**EXCERPT TO READ**
/---
In the late 1990s and early 2000s, Neo Rauch’s enigmatic paintings—an intensely coloured mix of realism, surrealism, pop art and comic-book imagery—brought him huge international success. In Germany his work still fuels debate on the pros and cons of figurative painting.
This month the Museum Frieder Burda in Baden-Baden is opening a Rauch retrospective (27 May to 18 September, see p77). Curated by art historian Werner Spies, the show will cover the artist’s development over the past 20 years. Of particular interest will be the presentation of Rauch’s first sculpture, titled Nachhut, 2011.
For the museum’s founder, collector Frieder Burda, Rauch is one of the most important contemporary artists and a unique figure in the so-called New Leipzig School of artists who rose to prominence after German reunification.
The catalogue will include contributions by critic Eduard Beaucamp, Frieder Burda and the poet Durs Grünbein.
The Art Newspaper: Last year you celebrated your 50th birthday with two exhibitions, in Leipzig and Munich. Were you pleased?
Neo Rauch: The exhibitions were planned long before and were not connected with this major milestone in my life. The slightly distasteful thing is that it looked like I was having a big fuss made of myself.
The exhibition at the Museum Frieder Burda will show paintings from 1993 to the present and, for the first time, a sculpture.
Yes, I’ve now managed to squeeze in some time for sculpture. I find the process easier than painting. There is a real object in space and I can see immediately where the problems are.
Could you describe the moment when the idea for a picture turns into something definite?
\---
**REQUESTS**
A: In the Neo Rauch interview, what is the title of Rauch's first sculpture?
B: Pick up the Neo Rauch interview right after its final line and carry it on.

**DATA**
/---
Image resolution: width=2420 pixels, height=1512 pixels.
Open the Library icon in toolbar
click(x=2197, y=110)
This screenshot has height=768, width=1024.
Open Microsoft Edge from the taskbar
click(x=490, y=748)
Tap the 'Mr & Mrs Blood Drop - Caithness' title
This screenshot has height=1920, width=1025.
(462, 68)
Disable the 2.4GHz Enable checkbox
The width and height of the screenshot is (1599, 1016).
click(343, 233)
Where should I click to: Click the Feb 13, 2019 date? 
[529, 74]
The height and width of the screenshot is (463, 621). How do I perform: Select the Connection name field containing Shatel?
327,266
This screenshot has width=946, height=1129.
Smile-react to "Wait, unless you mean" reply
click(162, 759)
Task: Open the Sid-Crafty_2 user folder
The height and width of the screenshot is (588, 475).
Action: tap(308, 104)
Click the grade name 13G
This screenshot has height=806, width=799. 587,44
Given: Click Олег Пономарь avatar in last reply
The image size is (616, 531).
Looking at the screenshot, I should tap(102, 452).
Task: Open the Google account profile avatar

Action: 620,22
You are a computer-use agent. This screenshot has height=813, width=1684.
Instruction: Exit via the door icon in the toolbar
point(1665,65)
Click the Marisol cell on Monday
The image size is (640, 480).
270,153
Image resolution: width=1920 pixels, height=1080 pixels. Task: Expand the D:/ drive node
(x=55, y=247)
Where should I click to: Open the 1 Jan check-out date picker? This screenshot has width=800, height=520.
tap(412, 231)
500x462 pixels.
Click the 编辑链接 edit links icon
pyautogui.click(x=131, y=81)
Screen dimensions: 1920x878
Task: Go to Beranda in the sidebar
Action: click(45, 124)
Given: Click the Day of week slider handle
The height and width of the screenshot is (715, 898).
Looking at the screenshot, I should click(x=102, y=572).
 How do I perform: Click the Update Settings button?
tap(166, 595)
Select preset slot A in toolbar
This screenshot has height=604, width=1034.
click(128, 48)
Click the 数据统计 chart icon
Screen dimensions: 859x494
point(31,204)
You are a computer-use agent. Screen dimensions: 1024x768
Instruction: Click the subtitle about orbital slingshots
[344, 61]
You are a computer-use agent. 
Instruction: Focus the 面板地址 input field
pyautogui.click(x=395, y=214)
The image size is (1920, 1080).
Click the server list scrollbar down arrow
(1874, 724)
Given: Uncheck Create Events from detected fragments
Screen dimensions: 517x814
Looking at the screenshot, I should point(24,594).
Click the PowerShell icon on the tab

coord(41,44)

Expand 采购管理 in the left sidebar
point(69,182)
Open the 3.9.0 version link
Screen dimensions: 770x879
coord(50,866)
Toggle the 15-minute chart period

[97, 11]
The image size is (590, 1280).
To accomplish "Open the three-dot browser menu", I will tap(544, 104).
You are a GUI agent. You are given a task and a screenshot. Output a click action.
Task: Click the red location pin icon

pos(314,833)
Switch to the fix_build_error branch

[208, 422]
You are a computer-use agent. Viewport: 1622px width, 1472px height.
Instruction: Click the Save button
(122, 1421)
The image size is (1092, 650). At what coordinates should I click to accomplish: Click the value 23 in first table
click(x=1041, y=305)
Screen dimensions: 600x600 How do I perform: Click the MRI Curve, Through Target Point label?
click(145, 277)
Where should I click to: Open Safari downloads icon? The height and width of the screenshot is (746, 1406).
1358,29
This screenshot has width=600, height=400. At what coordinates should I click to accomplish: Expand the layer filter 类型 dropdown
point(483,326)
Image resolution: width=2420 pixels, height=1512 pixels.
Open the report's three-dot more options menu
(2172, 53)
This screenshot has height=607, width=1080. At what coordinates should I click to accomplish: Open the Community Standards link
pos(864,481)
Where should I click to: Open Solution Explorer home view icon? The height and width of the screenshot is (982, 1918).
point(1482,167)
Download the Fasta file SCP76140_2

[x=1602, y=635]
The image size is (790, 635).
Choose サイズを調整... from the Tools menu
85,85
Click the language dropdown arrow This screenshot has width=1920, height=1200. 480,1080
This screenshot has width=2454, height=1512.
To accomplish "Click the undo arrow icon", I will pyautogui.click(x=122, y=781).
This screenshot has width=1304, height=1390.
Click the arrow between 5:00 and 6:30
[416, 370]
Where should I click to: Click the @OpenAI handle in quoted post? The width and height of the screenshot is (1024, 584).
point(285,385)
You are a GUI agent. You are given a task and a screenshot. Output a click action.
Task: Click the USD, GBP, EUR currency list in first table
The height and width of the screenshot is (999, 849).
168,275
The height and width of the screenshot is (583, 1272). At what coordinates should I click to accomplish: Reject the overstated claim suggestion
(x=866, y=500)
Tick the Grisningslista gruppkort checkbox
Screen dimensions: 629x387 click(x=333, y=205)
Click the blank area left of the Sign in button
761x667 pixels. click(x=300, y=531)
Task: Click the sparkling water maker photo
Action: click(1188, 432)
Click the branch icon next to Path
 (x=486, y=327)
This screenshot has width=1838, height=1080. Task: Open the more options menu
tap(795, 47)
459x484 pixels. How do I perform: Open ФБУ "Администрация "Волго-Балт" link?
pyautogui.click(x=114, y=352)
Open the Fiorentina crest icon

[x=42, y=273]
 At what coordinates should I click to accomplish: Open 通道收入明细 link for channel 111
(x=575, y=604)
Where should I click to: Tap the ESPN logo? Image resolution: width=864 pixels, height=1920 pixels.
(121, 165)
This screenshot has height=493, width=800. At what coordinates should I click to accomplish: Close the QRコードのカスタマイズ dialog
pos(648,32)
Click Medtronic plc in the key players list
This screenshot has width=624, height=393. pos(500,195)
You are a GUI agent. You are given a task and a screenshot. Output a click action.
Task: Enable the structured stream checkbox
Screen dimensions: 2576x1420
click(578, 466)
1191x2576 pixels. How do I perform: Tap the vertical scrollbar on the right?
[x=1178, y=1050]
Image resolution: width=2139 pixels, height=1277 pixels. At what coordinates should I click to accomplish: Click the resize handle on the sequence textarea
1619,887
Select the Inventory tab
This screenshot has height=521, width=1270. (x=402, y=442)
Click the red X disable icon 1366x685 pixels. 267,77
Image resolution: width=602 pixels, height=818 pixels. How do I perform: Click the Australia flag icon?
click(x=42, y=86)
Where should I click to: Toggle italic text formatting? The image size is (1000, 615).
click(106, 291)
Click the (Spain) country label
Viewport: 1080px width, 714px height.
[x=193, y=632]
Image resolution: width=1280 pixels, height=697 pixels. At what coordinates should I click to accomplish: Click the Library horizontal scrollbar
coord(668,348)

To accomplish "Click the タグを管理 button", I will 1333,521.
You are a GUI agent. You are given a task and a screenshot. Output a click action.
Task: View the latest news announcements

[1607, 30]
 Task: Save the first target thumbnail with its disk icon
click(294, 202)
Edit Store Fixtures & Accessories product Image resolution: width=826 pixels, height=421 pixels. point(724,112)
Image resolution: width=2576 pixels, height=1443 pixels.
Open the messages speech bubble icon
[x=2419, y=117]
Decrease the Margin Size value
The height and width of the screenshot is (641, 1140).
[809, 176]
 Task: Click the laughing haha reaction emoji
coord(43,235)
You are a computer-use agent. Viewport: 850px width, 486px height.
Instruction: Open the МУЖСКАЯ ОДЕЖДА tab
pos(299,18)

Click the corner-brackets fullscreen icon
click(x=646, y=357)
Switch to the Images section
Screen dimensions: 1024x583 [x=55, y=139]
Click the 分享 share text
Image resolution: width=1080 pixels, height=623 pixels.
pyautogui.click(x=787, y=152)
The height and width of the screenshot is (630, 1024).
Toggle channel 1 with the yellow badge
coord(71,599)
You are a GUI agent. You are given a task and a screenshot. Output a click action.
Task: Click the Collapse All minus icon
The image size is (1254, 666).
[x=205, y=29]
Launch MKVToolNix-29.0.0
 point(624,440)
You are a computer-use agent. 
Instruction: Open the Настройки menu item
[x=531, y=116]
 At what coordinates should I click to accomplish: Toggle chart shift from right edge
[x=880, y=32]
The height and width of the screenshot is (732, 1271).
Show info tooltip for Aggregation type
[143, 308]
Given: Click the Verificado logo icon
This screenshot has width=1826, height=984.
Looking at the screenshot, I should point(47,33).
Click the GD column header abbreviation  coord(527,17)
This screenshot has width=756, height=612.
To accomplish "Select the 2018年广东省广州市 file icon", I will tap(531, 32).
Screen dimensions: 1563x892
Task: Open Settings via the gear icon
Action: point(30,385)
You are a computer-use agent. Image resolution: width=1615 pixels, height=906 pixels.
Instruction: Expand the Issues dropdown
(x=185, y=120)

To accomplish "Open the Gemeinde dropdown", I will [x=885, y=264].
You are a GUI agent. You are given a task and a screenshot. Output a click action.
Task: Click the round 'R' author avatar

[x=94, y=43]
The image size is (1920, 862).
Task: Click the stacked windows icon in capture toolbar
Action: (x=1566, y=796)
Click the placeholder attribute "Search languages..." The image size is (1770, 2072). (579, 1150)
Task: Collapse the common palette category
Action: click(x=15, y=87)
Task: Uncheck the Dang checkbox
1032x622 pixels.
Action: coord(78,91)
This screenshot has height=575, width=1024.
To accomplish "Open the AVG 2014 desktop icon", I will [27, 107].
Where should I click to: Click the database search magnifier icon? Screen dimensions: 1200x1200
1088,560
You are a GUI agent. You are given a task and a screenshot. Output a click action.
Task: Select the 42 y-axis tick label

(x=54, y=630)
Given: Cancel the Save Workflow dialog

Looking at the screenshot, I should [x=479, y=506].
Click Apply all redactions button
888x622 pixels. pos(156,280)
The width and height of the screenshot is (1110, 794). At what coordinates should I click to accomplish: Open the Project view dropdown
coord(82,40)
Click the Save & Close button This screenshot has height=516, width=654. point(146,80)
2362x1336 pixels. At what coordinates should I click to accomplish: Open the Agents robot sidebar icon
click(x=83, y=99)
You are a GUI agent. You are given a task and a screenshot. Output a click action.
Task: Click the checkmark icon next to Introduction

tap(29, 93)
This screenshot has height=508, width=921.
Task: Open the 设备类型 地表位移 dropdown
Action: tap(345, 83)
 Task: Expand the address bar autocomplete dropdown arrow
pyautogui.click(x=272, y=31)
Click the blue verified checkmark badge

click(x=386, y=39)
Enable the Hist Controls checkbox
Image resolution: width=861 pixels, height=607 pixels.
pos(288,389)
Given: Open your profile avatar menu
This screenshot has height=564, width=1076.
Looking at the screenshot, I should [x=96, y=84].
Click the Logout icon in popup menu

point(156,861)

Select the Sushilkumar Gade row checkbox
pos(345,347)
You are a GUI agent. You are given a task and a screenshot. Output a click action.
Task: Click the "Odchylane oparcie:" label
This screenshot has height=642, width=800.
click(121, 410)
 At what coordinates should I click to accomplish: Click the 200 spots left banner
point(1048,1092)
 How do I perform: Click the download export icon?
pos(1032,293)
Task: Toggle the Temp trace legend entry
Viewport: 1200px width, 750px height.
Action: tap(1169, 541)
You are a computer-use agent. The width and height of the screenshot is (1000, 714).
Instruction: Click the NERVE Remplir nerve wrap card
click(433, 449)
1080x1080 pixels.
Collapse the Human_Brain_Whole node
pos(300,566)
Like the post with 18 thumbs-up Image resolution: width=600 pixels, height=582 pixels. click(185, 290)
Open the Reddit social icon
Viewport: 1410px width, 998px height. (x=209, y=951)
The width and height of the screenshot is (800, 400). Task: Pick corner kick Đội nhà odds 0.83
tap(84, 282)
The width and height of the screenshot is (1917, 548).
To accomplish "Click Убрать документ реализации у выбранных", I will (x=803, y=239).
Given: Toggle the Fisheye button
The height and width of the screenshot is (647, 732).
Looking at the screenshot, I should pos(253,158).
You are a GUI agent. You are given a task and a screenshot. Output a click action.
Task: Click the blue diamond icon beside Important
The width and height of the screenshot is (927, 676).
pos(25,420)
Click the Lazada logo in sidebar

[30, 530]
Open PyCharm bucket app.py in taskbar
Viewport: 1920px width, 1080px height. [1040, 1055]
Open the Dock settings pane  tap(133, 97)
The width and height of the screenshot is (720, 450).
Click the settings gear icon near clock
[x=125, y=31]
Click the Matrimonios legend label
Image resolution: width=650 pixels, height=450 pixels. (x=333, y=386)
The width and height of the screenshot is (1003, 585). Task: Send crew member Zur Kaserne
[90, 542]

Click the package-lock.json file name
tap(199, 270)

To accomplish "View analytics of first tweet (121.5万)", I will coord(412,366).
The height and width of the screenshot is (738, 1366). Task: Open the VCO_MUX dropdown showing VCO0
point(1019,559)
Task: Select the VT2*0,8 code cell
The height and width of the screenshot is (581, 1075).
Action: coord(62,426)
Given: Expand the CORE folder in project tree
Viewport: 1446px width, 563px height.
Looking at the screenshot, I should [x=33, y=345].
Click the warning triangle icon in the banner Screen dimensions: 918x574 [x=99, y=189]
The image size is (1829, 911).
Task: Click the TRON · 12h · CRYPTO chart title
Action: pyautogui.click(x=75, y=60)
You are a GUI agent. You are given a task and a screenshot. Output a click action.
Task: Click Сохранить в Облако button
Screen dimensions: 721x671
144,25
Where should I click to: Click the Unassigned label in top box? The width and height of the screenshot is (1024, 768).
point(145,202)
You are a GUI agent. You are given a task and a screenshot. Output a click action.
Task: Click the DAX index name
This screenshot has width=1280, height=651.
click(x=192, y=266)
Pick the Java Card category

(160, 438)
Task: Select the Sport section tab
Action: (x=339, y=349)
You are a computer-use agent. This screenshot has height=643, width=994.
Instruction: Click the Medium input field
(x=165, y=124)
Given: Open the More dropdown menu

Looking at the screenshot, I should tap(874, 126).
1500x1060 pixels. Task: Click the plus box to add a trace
\---
**WRITTEN ANSWERS**
A: Nachhut, 2011

B:
It is a give-and-take between an idea, what one might call “text”, and what is recorded using the medium as “subtext”. I have to ask myself what I expect from painting: should it be subservient to my ideas or a queen that I have to serve? The text, which I regard as a private matter, must be able to stand being dragged diagonally across the canvas. If it loses something along the way, so much the better, since it then gains something that it may have urgently needed: sensuality and a truth that is rooted in non-verbal space.
Do you only give your works a title after they are finished?
Not if a word calls out for a picture. The child must be given a name. You won’t find an Untitled among my works—it is simply disrespectful to the picture, the viewer and, ultimately, to the gallery owner.
Are titles “honey traps” for viewers?
I have to ensure people linger in front of my pictures. Viewers must be rewarded—if people devote time to the picture then they must receive something in return.
Your works have been called riddle pictures. But riddles have a solution, and there are no solutions in your pictures.
Solutions don’t come into it. My pictures supposedly have a vital quality, like an animal, a living thing. There is no need to understand, only to feel that this creature is, to the greatest possible degree, at peace with itself. It is not always possible to realise, but that’s how I imagine a functioning picture. As soon as I have the feeling that the thing has blood circulating through it, a nervous system, a skeleton, then questions as to the message become completely marginal.
Several of the figures in your work come from German history, which has led some people say that you paint in a socialist realist style.
That is other people’s problem, not mine, especially over here. I have never attempted to “de-Germanise” my work. Besides, people mostly have only a rough idea of what socialist realism is. I’m not trying to dodge the issue, but I think that they reach this conclusion because they know that I come from East Germany. They might reach the same conclusion by looking at the work of Raymond Pettibon and Michaël Borremans.
This misunderstanding is surely a result of the age-old opposition between abstraction and representation, which you have satirised, for example, in Unerträglicher Naturalismus [Intolerable Naturalism], 1998, and Abstraktion, 2005. Why are people in Germany so ready to associate this conflict with you?
I am repeatedly told that I have a problem with abstraction. This is nonsense, I only have a problem with bad pictures.
Do you see yourself as a kind of landscape painter, even though landscape often appears as an altogether artificial construct?
I still need someone to pose as a farmer. No tree can measure up to the attraction I feel towards the figure.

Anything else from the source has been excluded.